REQUIREMENT: Copy out the appellate court opinion excerpt below word for word, in full.
═════ PAGE EXTRACT
Filed 11/27/17; Certified for Publication 12/13/17 (order attached)
IN THE COURT OF APPEAL OF THE STATE OF CALIFORNIA
FOURTH APPELLATE DISTRICT
DIVISION THREE
ALLEN KIRZHNER,
Plaintiff and Appellant, G052551
v. (Super. Ct. No. 30-2014-00744604)
MERCEDES-BENZ USA, LLC, OPINION
Defendant and Respondent.
Appeal from an order of the Superior Court of Orange County, James Di
Cesare, Judge. Affirmed.
Anderson Law Firm and Martin W. Anderson; Law Office of Jeffrey Kane
and Jeffrey Kane for Plaintiff and Appellant.
Universal & Shannon, Jon D. Universal, Marie L. Wrighten-Douglass, Jay
C. Patterson and James P. Mayo, for Defendant and Respondent.
This case under the Song-Beverly Consumer Warranty Act (Civ. Code,
§ 1790 et seq., Act), concerned an allegedly defective car which could not be repaired
after multiple attempts. Plaintiff Allen Kirzhner accepted an offer of compromise
pursuant to Code of Civil Procedure section 998 (998 offer) from defendant Mercedes-
Benz USA, LLC, including a restitution provision identical to Civil Code section 1793.2,
subdivision (d)(2)(B) (section 1793.2(b)(2)(B); all further statutory references are to the
Civil Code).
The court awarded plaintiff over $47,000 in accordance with the 998 offer.
══════════
═════ RECORDS PROVIDED
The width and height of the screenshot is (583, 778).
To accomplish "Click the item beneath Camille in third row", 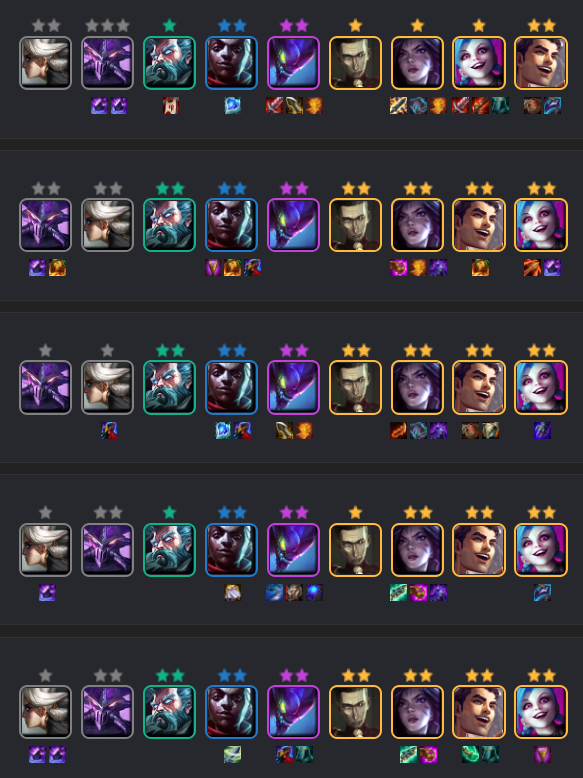I will [109, 430].
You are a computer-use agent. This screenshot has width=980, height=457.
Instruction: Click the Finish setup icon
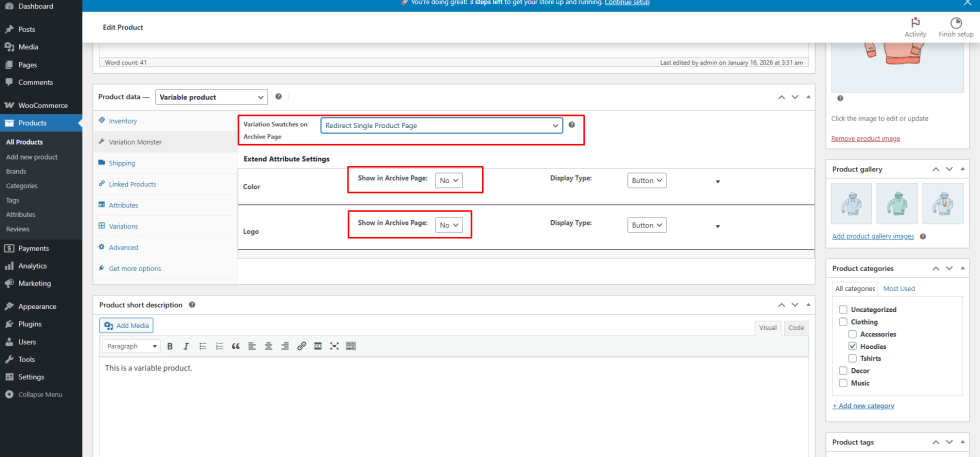[956, 23]
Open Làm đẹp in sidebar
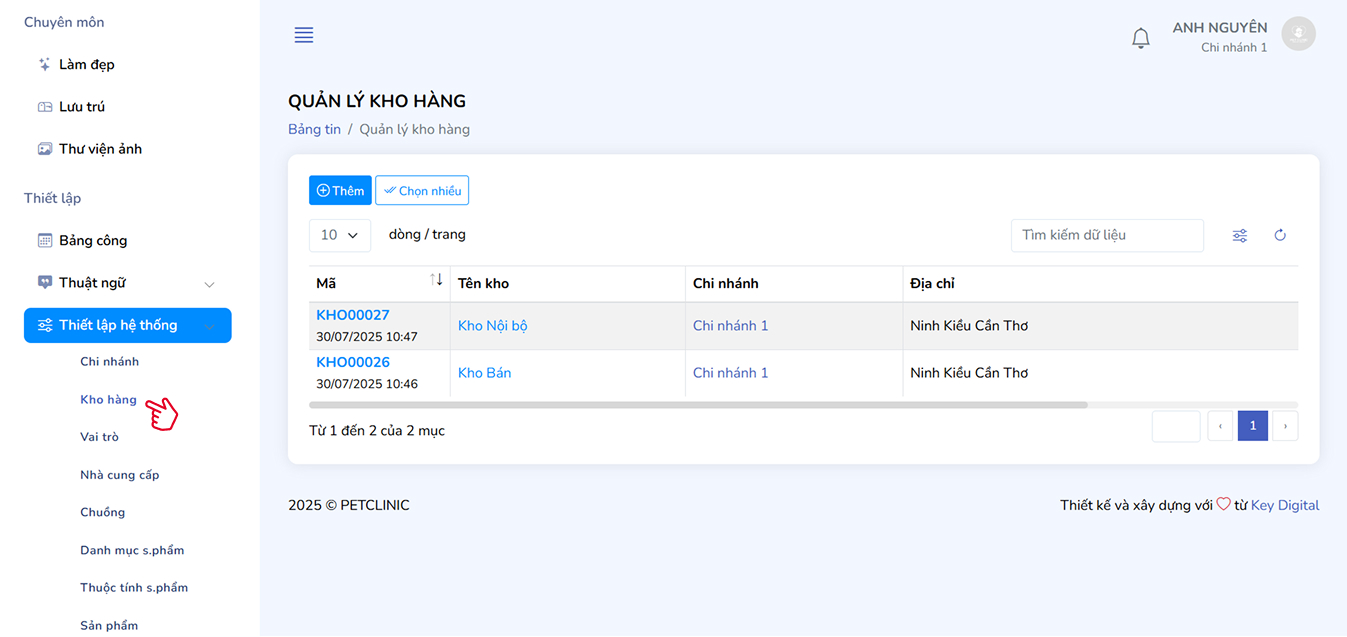This screenshot has height=637, width=1347. click(86, 65)
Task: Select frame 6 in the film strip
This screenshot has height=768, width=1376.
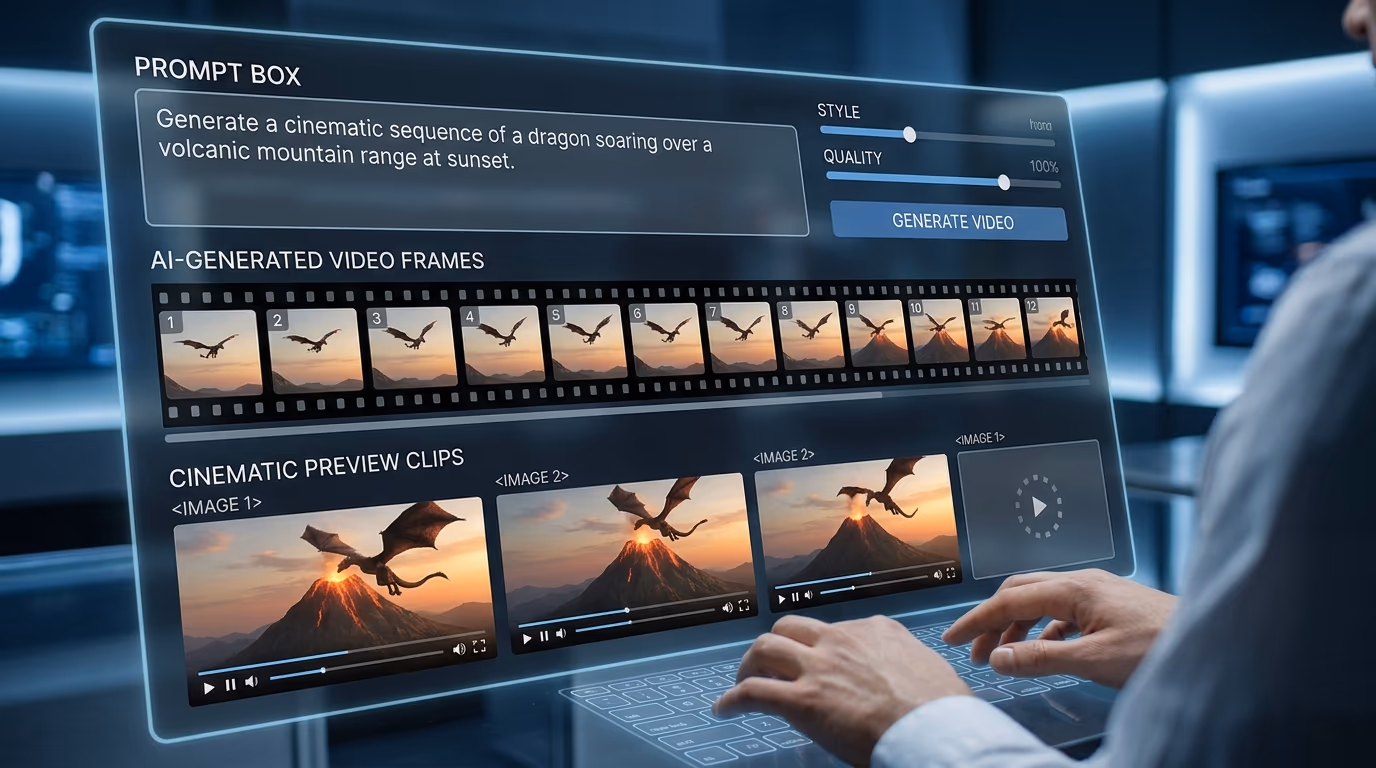Action: pos(665,338)
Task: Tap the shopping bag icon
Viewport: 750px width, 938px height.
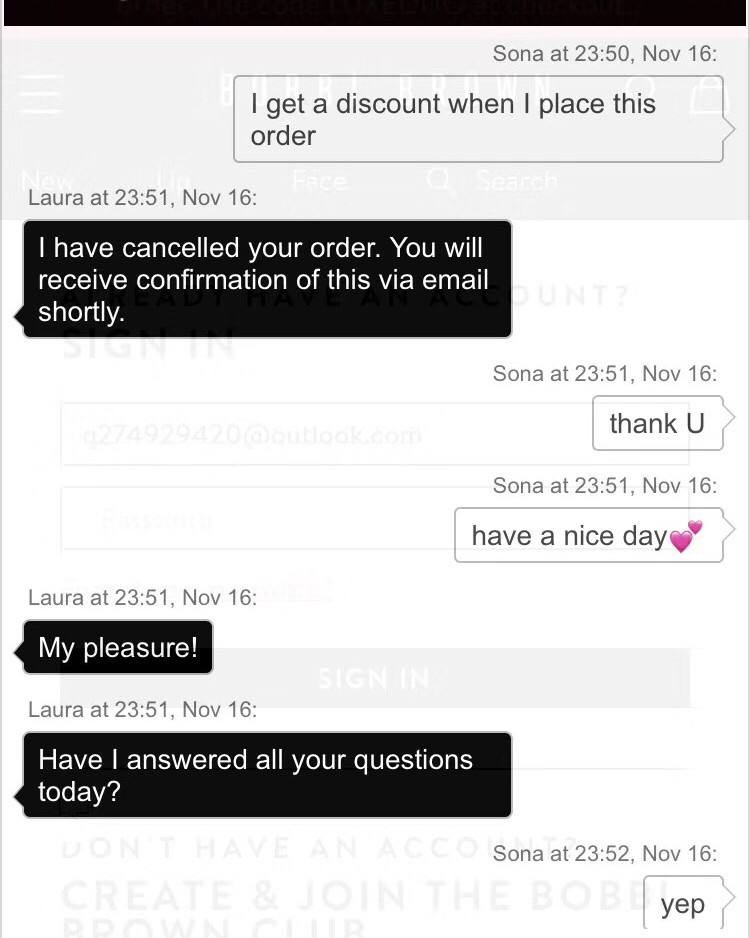Action: click(705, 95)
══════════
RESPONSE TO THIS TASK:
Filed 11/27/17; Certified for Publication 12/13/17 (order attached)
IN THE COURT OF APPEAL OF THE STATE OF CALIFORNIA
FOURTH APPELLATE DISTRICT
DIVISION THREE
ALLEN KIRZHNER,
Plaintiff and Appellant, G052551
v. (Super. Ct. No. 30-2014-00744604)
MERCEDES-BENZ USA, LLC, OPINION
Defendant and Respondent.
Appeal from an order of the Superior Court of Orange County, James Di
Cesare, Judge. Affirmed.
Anderson Law Firm and Martin W. Anderson; Law Office of Jeffrey Kane
and Jeffrey Kane for Plaintiff and Appellant.
Universal & Shannon, Jon D. Universal, Marie L. Wrighten-Douglass, Jay
C. Patterson and James P. Mayo, for Defendant and Respondent.
This case under the Song-Beverly Consumer Warranty Act (Civ. Code,
§ 1790 et seq., Act), concerned an allegedly defective car which could not be repaired
after multiple attempts. Plaintiff Allen Kirzhner accepted an offer of compromise
pursuant to Code of Civil Procedure section 998 (998 offer) from defendant Mercedes-
Benz USA, LLC, including a restitution provision identical to Civil Code section 1793.2,
subdivision (d)(2)(B) (section 1793.2(b)(2)(B); all further statutory references are to the
Civil Code).
The court awarded plaintiff over $47,000 in accordance with the 998 offer.